**To do**
Copy the lines of the listing verbatim, starting at the line that contains "Where should I click to: Click back" and ending after the line that contains "Looking at the screenshot, I should point(1778,100).".

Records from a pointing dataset
+ + + + +

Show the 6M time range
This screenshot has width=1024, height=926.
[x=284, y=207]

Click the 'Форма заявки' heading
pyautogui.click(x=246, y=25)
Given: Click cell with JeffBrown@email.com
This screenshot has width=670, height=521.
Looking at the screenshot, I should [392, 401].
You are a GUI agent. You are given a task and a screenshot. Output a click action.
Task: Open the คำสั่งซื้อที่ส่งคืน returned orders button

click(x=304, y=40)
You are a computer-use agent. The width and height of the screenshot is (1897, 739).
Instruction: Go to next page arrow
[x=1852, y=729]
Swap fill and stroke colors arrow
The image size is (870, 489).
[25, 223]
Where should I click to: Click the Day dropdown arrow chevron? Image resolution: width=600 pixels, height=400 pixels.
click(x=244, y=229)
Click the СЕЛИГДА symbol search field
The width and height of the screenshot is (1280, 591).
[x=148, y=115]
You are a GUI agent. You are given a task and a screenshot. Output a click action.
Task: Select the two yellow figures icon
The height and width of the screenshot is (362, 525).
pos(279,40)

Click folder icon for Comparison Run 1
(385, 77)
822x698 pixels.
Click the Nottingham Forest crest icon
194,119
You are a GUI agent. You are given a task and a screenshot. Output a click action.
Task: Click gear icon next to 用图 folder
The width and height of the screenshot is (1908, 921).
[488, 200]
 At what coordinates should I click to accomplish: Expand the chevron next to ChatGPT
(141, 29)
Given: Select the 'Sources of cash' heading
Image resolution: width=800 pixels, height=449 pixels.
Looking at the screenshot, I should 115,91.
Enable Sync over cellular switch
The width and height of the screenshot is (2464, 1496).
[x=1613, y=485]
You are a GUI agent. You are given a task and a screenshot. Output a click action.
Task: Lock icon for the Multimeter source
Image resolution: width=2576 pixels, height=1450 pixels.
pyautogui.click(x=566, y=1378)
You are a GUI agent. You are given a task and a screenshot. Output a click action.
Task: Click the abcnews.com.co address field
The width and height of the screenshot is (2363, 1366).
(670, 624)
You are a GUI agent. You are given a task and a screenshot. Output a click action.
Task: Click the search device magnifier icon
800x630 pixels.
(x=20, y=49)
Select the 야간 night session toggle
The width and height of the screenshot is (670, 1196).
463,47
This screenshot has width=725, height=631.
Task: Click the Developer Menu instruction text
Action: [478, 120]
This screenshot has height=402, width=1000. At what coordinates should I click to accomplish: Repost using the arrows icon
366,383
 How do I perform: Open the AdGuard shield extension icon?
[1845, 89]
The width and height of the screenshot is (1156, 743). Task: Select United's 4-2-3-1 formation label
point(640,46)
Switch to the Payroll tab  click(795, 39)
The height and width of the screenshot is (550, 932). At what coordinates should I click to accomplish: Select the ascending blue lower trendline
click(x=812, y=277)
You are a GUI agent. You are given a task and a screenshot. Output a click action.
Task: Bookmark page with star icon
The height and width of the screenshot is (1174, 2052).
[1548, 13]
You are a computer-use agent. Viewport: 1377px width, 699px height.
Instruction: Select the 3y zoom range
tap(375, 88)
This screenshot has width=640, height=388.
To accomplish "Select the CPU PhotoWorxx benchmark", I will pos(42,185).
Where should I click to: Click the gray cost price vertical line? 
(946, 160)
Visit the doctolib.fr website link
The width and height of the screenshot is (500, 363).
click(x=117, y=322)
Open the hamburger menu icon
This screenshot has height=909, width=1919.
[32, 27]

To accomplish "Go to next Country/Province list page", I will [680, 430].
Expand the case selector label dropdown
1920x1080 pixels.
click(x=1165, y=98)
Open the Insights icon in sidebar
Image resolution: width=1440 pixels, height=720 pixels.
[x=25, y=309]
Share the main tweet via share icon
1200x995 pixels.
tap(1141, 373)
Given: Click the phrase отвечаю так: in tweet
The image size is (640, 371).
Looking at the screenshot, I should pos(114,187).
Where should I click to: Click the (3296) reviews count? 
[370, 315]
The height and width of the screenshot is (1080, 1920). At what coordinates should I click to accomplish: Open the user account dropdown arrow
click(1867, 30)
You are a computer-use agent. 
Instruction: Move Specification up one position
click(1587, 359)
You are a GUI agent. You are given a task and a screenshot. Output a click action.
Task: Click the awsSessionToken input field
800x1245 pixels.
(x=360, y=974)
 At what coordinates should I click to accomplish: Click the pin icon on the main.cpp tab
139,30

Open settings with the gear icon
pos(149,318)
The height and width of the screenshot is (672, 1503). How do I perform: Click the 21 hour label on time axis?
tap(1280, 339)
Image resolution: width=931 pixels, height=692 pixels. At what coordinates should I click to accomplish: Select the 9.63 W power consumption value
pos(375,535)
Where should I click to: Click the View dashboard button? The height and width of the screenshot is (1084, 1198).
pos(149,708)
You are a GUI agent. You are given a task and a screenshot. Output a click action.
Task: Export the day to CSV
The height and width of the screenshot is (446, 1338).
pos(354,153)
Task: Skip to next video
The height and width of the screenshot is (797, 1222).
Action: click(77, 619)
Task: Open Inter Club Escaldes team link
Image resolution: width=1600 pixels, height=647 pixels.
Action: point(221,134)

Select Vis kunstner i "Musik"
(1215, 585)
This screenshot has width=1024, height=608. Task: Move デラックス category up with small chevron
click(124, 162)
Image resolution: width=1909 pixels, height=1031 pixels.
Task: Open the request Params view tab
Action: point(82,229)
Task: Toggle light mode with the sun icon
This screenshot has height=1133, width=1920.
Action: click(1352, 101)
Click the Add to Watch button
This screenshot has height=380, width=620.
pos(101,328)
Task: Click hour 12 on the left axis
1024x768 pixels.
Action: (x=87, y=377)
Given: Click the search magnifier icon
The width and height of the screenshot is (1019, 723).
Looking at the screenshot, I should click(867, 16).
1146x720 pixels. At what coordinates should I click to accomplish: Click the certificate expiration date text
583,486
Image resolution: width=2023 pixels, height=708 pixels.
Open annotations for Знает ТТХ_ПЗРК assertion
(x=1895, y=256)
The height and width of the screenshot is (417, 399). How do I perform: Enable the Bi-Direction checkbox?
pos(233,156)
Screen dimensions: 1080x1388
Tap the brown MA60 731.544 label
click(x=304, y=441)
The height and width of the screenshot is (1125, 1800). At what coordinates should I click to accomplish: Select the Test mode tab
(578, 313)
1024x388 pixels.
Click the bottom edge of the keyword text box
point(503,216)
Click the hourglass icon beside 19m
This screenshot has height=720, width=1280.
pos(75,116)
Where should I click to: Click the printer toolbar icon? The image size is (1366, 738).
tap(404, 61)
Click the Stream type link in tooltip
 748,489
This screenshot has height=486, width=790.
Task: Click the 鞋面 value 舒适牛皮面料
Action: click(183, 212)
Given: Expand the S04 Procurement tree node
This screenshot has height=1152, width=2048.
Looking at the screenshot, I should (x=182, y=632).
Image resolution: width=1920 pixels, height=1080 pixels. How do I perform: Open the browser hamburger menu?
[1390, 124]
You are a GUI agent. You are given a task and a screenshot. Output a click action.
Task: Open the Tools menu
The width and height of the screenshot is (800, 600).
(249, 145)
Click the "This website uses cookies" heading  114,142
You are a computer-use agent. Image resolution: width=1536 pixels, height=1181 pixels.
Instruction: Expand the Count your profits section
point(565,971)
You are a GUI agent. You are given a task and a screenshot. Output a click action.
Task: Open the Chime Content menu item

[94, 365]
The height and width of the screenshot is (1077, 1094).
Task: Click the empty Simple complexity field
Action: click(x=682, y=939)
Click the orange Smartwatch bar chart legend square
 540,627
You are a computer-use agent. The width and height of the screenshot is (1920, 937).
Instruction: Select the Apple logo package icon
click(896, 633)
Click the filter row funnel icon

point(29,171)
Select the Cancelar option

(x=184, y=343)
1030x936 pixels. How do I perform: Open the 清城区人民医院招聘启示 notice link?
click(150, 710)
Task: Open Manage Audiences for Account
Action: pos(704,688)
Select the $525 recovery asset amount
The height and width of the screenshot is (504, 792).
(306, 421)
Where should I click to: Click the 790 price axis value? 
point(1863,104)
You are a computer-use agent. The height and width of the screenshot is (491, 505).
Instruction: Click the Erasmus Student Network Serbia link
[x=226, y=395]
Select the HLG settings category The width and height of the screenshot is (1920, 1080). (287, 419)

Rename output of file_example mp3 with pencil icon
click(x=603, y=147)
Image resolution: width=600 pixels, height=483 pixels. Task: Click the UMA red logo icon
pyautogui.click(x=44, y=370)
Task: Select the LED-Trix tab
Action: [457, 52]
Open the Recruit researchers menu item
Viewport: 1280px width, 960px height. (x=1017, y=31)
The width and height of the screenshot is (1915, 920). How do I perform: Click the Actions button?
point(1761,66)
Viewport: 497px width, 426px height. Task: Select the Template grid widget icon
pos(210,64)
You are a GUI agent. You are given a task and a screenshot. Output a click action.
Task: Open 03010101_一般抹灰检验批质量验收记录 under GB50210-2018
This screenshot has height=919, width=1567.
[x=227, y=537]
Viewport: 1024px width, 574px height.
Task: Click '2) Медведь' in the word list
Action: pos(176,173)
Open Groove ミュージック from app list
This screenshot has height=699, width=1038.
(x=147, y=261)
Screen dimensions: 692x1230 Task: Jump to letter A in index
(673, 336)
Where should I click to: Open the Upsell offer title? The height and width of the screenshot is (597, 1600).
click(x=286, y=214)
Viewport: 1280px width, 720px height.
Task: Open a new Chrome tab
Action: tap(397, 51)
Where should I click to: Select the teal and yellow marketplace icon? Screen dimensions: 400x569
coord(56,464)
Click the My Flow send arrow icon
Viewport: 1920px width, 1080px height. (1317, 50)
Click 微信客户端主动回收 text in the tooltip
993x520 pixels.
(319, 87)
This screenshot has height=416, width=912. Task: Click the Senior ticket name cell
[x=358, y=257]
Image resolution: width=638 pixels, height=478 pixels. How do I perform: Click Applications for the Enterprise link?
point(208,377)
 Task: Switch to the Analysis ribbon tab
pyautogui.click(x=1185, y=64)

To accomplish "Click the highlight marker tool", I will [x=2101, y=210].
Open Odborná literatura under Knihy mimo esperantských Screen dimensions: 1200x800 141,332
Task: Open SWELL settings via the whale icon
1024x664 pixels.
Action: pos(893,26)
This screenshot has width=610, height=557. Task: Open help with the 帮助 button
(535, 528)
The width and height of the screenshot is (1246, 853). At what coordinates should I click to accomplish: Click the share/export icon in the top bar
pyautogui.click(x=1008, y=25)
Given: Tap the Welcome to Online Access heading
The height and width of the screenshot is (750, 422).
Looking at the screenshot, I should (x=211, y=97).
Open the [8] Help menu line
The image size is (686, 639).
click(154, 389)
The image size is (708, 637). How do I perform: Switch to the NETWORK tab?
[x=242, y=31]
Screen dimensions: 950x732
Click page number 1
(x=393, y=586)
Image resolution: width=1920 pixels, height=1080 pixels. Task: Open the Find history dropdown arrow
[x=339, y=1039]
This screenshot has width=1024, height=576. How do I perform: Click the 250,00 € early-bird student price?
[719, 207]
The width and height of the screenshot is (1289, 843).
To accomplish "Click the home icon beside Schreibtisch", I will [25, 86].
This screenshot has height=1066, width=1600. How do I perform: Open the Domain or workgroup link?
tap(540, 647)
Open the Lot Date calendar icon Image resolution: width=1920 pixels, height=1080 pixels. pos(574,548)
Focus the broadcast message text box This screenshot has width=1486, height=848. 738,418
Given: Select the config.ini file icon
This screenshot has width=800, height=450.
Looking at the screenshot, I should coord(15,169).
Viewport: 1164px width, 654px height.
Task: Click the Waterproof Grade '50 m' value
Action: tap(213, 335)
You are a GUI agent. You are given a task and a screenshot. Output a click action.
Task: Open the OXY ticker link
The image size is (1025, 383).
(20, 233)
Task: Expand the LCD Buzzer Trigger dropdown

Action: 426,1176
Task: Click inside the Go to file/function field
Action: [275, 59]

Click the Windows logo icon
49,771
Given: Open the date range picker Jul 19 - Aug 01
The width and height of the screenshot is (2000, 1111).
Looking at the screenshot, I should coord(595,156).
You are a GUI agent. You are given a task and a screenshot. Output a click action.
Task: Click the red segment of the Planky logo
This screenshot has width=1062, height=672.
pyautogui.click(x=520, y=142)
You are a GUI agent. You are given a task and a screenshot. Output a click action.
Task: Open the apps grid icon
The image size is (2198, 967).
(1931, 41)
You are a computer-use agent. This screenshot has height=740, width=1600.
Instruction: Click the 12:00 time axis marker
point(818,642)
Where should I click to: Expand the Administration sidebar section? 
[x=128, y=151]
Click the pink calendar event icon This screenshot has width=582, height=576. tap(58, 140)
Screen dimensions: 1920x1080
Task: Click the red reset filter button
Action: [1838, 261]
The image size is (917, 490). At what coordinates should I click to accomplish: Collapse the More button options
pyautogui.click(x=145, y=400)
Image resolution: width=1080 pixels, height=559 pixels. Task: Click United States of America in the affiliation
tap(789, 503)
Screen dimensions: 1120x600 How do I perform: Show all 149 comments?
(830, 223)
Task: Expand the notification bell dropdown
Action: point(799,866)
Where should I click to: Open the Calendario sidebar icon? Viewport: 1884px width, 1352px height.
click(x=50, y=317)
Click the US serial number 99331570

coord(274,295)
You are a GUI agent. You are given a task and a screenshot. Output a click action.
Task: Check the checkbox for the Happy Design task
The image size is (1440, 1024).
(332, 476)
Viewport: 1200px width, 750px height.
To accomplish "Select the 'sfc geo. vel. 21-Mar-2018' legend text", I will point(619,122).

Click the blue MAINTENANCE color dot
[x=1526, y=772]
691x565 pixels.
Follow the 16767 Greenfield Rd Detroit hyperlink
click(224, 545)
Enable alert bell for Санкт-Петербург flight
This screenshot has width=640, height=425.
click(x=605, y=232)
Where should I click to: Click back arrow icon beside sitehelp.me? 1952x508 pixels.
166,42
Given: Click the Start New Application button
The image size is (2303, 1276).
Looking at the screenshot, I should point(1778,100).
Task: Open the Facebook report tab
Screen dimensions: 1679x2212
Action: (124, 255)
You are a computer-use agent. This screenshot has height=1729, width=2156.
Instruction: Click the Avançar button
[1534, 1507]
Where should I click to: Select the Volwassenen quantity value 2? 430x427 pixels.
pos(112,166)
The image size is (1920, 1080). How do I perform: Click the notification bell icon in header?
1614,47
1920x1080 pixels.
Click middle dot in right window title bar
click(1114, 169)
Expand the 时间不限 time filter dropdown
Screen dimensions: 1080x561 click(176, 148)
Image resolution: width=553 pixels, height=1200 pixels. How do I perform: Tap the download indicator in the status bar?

+ + + + +

**Response below**
Where should I click to: Click back arrow icon beside sitehelp.me? 1952x508 pixels.
166,42
Given: Click the Start New Application button
The image size is (2303, 1276).
Looking at the screenshot, I should point(1778,100).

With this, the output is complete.